Impact of Brexit on
Britain’s Financial

January 26, 2021 @ 18:07 +03:00

London as the Centre of Financial Services is threatened

With Brexit, the position of Britain, and particularly London, as the financial centre of Europe has become uncertain. As it stands, the UK is set to lose the privilege of selling its financial services in Europe after the Brexit transition period ends. The UK financial industry is hugely important to the country, making up 6.9% of economic output in 2018. However, since the announcement of Brexit, firms have transferred €1.3 trillion in assets and 7,500 jobs to the EU, according to Ernst & Young. Additionally, many other European financial cities such as Frankfurt, Dublin and Paris are already eyeing London’s central place as the international hub for global banks, asset managers, insurance firms and hedge funds. With Britain set to leave the bloc on 31 December 2020 at the end of the transition period, negotiations are ongoing to resolve important issues. However, the future of many global financial firms is still hanging by a thread as many issues and details remain unresolved.

Losing Passporting Rights

Many banks are letting their customers know that their accounts will be closed, as global financial firms in London lose their so-called passporting rights. These rights refer to the European Union’s passporting system for financial institutions, which enables them to trade freely in any other EU or EEA state with minimal additional authorisation. Passporting rights are an essential part of the EU single market for financial services.

For the last 24 years the scope of the EU single market has expanded to include an EU rulebook for financial services and the increased standardisation of regulation across the EU. Within this context, a financial services firm or bank, which is authorised within the EU or has branches in other EU countries, can apply certain services throughout the EU and this authorisation is its passport to provide these financial services.

For example, third country firms are not eligible for these passporting rights and face regulatory barriers in their cross-border banking and investment activities.

These passports enable the smooth performance of trade in financial services across the EU. Many UK-based financial services’ businesses have developed their business models on this specific EU legislation to “passport” their services across the EU and the EEA. Therefore, it is very important for the UK, as it is the largest exporter of financial services inside the single market.

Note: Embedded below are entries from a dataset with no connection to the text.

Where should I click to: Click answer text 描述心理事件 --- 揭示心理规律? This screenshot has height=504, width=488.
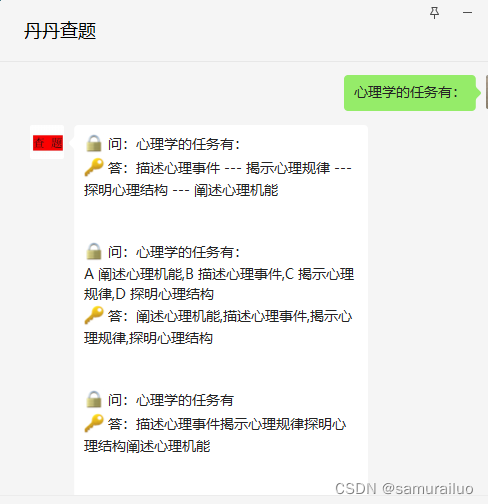click(233, 168)
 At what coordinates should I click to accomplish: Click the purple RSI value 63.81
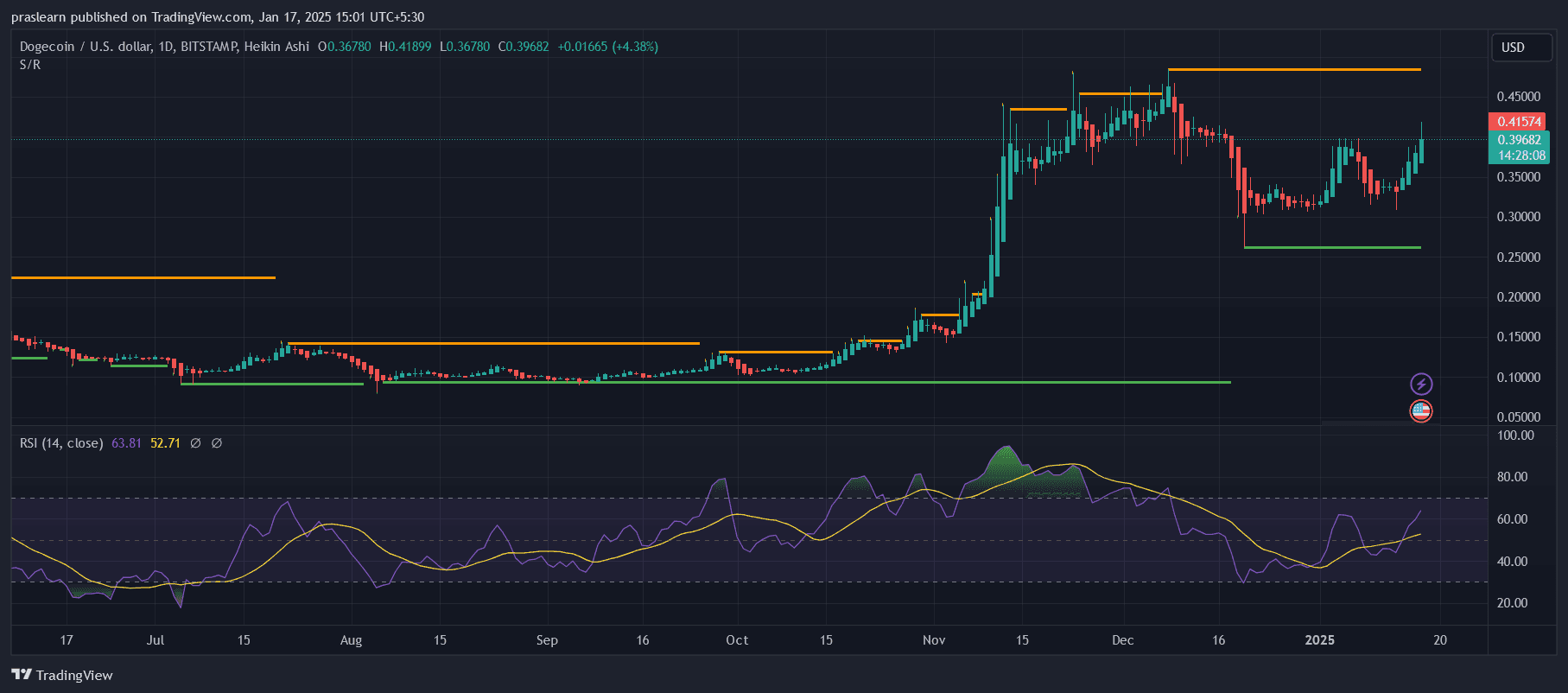point(126,443)
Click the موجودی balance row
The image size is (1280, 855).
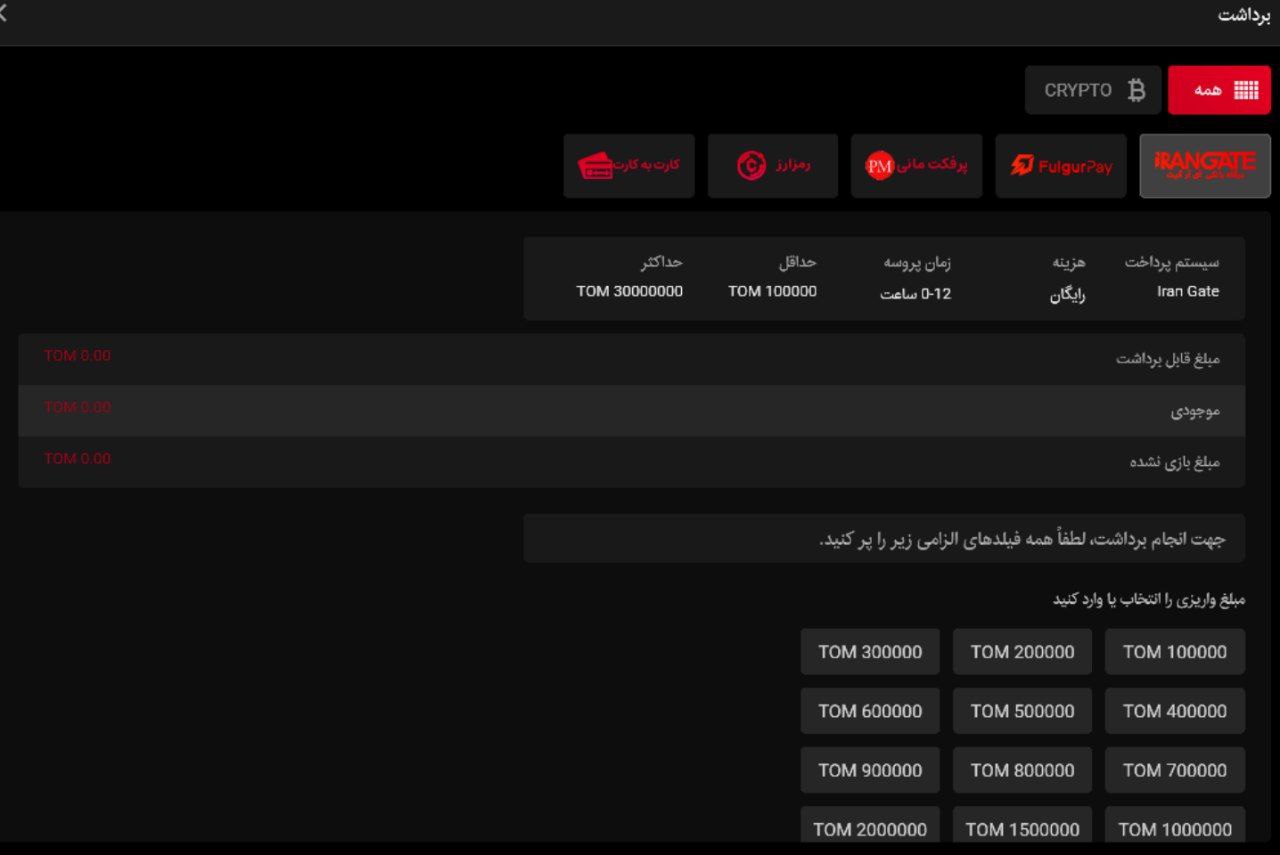pyautogui.click(x=632, y=410)
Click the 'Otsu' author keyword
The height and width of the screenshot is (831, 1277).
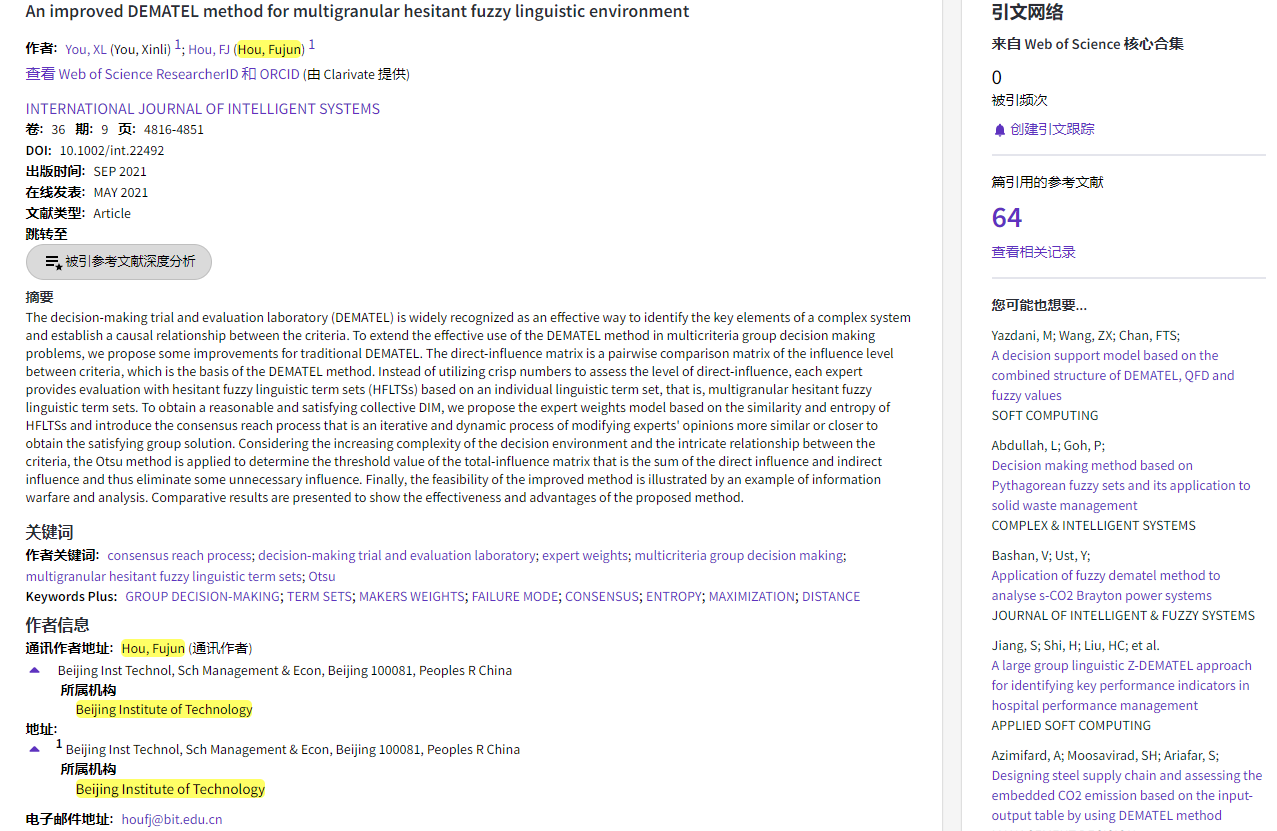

In 2014 alone, the UK exported over £20 billion of services to customers in the EU and provided hundreds of billions of euros in finance.

Without passporting rights the services that banks in the UK will be able to provide will be restricted. For this reason, customers could turn to other banks based within the EU, while UK banks could relocate into the EU those services which they are no longer able to provide.

London might not lose its status, but its primacy will be hurt

While London will remain the financial capital of Europe, its primacy will be battered, as the market for financial services becomes more dispersed, creating friction and added costs. Despite this, many feel that financial stability won’t be lost in January, as most firms have prepared for an expected market volatility post-Brexit.

JPMorgan is planning to move 200 employees from London to Paris and Frankfurt, with a further 100 workers expected to move next year. JPMorgan also plans to shift 200 billion euros in assets to Frankfurt, while Goldman Sachs plans to transfer between $40-$60 billion to its German subsidiary by the end of the year.

For all the Brexit cheer and celebration of Britain’s liberation from the shackles of EU regulation, the result has been, at least for the financial services, added aggravation, uncertainty and money scattered to Frankfurt, Luxembourg, Dublin and Paris. London might still be the financial hub of Europe post-Brexit, but at what cost?